Thirty thousand years later, another Cueva de las Manos was painted by indigenous peoples of the Patagonia in Santa Cruz, Argentina. Same “invention,” in negative stencilings of hands, and in positive.
It would be yet another 10,000-plus years until self-portraiture would be embraced as an artform unto itself by the Renaissance artists. One of the earliest Renaissance painters to develop the style was the German, Albrecht Dürer. Dürer started making self-portraits as early as age 13 (1485).
Dürer’s Self Portrait at the Age of Twenty Eight (1500) “gave Dürer the opportunity to display the breadth of his technical skill, particularly in creating the textures of his luscious hair and rich fur. It is likely that the portrait remained in Dürer’s cabinet, exhibited in private viewings to impress prospective clients and used for demonstrations to his students.” (Source: WikiArt, the Visual Art Encyclopedia)
Caterina van Hemessen’s 1548 self-portrait, is possibly the earliest self-portrait by an oil-painter who was a woman. And many would follow in subsequent centuries. Looking much closer to our own time, Frida Kahlo comes to mind.
The early-20th century Mexican artist could have been speaking for countless self-portraitists when she said, “I paint myself because I am so often alone and because I am the subject I know best.” Her self-portraits often include looks into the artists’ physical and psychological wounds, of which she endured more than her share.
Kahlo painted 55 known self-portraits. That was more than a third of the paintings she produced throughout her career, which was shortened at age 47 when she died of a pulmonary embolism. She’d suffered a lifetime of ailments dating back to her early childhood, in which she lived with polio.
Normal Rockwell’s work as a painter and illustrator spanned much of the 20th century. His subject matter typically was everyday American life. Yet when he was asked to paint a self-portrait for the February 13, 1960 cover of the Saturday Evening Post, a publication he would paint a total 323 covers for between 1916 and 1963, he made it extraordinary and iconic.
Rockwell included four historical self-portraits within his Triple Self-Portrait, ones by Albrecht Durer, Rembrandt van Rijn, Pablo Picasso and Vincent Van Gogh. They, essentially, served as a capsulized history of self-portraiture in painting until Rockwell’s time.
Triple Self-Portrait “is regarded by many as a thoughtful portrait of the artist’s three selves: the painter, the observer, and the public person.” (Saturday Evening Post, 2017)
Evolution of Self-Portraiture in Painting & Photography
Along the way, realism gave way to abstract. Pablo Picasso is a one-man illustration of that course, having drawn and painted self-portraits throughout his years from 15 to 90.
Along the way, Picasso dabbled in various styles, including Neo-Classicism, Surrealism, Cubism. (A self-portrait he painted in 1896 at age 15 is eerily reminiscent of the American rock star who would revel in Purple Rain a century later.)
In the late-20th century, Jean-Michel Basquiat took his street art sensibilities into major museums and galleries, in part with his abstract self-portraits that reflected on his half-Haitian, half-Puerto Rican Brooklynite heritage.
Andy Warhol used to say he made self-portraits as a reminder that he’s still around. He also seemed to use self-portraits as a means to explore the false constructs of identity, the hollow nature of the ego.
Cindy Sherman also uses photographs of herself as exploration of characters, versions of ourselves, of humanity, of culture. Though, to call these self-portraits is debatable.

####

◆ Goal:
Can you reproduce the self-portraiture text word for word, starting at the words "Rockwell included four" and stopping after "from 15 to 90."? The lines after the self-portraiture text are separate material with no connection to it.

◆ Dataset section:
####

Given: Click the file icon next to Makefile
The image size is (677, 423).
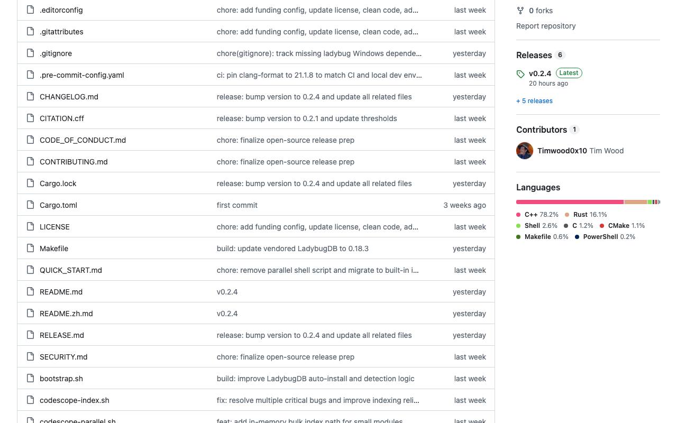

####

◆ Final result:
Rockwell included four historical self-portraits within his Triple Self-Portrait, ones by Albrecht Durer, Rembrandt van Rijn, Pablo Picasso and Vincent Van Gogh. They, essentially, served as a capsulized history of self-portraiture in painting until Rockwell’s time.
Triple Self-Portrait “is regarded by many as a thoughtful portrait of the artist’s three selves: the painter, the observer, and the public person.” (Saturday Evening Post, 2017)
Evolution of Self-Portraiture in Painting & Photography
Along the way, realism gave way to abstract. Pablo Picasso is a one-man illustration of that course, having drawn and painted self-portraits throughout his years from 15 to 90.